Sa., 22.09.2018

Mitglieder des Bau- und Planungsausschuss wollen mehr Sauberkeit an den Schulen Gemeinde soll Reinigungskräfte suchen

Reinigungskräfte von Fremdfirmen stehen oft unter großem Zeitdruck. Die Qualität der Arbeit kann darunter leiden.

Reinigungskräfte von Fremdfirmen stehen oft unter großem Zeitdruck. Die Qualität der Arbeit kann darunter leiden. Foto: dpa

Hüllhorst (WB/wk). Die Sauberkeit in den Schulen der Gemeinde Hüllhorst lässt zu wünschen übrig. Davon haben sich in der Vergangenheit auch Mitglieder der Ratsfraktionen ein Bild machen können. Nun gibt es Stimmen, die fordern, die Gemeinde möge in eigene Reinigungskräfte investieren.

Bislang waren vielerorts Fremdfirmen mit der Reinigung beauftragt. Deren Arbeit sorgt aber immer öfter für Verdruss. Bei einer Besichtigung der Gesamtschule Hüllhorst wurden Mängel deutlich. Schüler sollen den Gang zu den stinkenden Toiletten sogar bewusst meiden.

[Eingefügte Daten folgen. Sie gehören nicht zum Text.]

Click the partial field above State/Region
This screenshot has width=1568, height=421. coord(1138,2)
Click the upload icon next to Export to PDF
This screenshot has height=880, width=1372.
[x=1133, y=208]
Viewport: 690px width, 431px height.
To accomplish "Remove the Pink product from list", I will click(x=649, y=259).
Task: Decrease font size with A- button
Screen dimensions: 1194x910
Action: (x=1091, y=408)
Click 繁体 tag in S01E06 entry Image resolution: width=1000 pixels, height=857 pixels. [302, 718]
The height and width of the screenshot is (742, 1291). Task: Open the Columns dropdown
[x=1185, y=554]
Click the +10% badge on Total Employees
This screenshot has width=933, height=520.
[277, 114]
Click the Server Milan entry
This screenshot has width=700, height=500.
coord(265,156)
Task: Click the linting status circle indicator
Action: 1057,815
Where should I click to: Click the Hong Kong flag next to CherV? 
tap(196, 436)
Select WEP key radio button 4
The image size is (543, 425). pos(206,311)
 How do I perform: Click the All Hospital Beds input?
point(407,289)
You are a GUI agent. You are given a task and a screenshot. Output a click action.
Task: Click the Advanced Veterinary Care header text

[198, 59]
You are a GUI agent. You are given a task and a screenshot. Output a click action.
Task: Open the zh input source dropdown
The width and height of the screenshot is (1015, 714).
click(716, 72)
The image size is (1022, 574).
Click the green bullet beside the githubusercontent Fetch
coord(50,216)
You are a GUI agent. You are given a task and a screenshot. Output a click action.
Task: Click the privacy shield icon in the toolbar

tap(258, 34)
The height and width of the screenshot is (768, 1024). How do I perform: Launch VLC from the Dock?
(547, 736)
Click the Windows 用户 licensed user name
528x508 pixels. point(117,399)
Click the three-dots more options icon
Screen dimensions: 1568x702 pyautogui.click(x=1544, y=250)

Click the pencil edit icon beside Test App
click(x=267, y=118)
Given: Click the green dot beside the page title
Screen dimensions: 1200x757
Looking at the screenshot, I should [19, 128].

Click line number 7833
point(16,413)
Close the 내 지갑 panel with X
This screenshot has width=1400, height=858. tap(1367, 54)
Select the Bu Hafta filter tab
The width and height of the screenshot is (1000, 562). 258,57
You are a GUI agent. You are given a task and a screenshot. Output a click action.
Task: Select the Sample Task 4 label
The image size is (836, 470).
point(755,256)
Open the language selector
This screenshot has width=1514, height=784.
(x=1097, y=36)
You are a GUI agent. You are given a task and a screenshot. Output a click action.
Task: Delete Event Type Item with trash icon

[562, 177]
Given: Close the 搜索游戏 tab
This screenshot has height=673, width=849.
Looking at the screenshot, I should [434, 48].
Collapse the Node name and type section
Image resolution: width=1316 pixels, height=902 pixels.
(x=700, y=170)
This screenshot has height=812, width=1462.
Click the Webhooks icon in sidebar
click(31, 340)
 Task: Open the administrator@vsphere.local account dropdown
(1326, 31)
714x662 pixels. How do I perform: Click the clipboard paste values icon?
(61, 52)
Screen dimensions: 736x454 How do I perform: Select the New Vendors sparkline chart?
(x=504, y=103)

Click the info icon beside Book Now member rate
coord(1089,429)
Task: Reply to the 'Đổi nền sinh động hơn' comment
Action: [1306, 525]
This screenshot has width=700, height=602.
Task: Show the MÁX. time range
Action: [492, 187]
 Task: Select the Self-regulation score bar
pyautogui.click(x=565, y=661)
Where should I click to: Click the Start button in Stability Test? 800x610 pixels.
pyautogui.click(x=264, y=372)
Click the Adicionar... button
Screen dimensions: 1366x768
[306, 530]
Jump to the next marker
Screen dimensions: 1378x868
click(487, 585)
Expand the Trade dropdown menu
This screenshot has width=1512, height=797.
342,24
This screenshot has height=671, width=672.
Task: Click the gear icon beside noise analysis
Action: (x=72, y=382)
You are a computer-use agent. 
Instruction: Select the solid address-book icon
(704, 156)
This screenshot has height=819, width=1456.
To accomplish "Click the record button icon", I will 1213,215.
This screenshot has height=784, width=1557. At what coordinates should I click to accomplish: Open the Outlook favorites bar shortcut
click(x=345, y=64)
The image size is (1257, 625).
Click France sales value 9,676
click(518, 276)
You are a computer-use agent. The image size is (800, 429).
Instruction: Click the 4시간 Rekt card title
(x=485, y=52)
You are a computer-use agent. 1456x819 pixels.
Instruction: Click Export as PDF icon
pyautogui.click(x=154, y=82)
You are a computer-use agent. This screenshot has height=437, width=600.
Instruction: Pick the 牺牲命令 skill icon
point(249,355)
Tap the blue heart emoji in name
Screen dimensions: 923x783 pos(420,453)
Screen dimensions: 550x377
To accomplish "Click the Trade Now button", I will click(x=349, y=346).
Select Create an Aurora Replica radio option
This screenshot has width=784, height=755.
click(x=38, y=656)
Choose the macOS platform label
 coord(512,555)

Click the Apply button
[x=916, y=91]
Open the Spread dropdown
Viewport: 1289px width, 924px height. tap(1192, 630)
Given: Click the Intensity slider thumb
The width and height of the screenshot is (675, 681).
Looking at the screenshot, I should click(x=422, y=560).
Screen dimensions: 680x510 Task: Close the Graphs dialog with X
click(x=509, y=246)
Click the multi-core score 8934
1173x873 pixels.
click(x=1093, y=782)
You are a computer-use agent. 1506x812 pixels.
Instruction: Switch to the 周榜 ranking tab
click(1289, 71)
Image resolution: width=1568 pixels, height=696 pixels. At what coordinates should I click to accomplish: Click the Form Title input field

Gemeinde erstellt Vergleichsrechnung

Auf Antrag der Grünen hat die Verwaltung jetzt einen Vergleich der Kosten bei Eigen- und bei Fremdreinigung vorgenommen. Das Ergebnis: Die Kosten für die beauftragten Reinigungsfirmen belaufen sich auf jährlich rund 215.000 Euro. Würde die Stadt eigene Reinigungskräfte beschäftigen, entstünden Kosten von jährlich rund 280.000 Euro. Unter dem Strich macht das eine Differenz von 32 Prozent zugunsten der Fremdreinigung.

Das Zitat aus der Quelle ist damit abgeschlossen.